▶ _Task directions_:
Copy exactly the lines from the one containing "900x468 pixels." through the last line of the records, both included, and nothing more.

##############################

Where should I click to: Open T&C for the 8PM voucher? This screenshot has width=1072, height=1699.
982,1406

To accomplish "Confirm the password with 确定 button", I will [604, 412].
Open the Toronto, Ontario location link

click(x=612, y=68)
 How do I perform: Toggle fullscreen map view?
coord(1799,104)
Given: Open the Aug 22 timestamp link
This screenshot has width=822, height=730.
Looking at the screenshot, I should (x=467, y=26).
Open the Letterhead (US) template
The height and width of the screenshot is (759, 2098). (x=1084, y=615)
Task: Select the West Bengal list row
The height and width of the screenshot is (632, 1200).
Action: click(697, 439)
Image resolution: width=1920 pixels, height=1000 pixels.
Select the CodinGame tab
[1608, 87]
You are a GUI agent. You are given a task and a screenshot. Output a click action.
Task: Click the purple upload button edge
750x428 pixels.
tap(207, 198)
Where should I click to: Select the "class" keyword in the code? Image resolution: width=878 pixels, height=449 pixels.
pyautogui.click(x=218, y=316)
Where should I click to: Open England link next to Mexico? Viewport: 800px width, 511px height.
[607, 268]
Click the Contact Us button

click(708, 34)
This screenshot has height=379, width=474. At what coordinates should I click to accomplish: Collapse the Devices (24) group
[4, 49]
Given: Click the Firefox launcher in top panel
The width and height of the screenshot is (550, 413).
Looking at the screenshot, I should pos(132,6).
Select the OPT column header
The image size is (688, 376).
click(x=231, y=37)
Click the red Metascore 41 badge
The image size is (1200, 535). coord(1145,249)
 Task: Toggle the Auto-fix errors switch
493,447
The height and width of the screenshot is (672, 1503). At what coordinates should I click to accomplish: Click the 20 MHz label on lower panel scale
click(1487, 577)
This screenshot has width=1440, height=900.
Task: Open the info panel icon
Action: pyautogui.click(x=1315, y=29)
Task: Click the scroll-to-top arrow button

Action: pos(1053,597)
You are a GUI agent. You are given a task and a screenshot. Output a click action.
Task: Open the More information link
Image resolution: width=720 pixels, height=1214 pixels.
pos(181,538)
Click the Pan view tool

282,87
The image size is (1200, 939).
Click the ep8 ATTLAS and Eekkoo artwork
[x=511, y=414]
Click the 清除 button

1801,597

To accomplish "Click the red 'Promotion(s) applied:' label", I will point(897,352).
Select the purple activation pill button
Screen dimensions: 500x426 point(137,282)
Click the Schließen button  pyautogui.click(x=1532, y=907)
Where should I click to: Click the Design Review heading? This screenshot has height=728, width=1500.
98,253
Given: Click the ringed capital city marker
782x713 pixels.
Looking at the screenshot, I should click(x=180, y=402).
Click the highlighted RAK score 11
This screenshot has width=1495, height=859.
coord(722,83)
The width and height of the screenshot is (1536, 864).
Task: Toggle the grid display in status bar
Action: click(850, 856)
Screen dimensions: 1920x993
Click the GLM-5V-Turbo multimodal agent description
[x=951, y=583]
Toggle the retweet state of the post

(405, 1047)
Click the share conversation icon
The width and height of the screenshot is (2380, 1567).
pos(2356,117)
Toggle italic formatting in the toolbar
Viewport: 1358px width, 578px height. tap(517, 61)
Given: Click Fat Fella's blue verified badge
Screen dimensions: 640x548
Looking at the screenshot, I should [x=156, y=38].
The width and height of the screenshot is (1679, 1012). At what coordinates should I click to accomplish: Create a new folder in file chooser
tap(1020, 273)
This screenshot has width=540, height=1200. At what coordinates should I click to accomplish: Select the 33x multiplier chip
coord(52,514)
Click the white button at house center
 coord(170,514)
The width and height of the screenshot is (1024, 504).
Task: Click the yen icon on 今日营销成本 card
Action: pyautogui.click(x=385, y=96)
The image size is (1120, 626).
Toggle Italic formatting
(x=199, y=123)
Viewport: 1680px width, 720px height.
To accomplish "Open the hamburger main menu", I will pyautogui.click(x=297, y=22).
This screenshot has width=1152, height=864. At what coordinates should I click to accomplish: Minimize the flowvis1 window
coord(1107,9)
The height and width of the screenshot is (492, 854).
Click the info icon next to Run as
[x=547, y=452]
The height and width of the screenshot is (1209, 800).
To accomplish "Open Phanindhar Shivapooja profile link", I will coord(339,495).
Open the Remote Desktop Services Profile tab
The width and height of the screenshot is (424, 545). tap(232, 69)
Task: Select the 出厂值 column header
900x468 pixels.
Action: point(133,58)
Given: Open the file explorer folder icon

##############################

▶ _The answer_:
900x468 pixels.
Action: point(133,58)
Given: Open the file explorer folder icon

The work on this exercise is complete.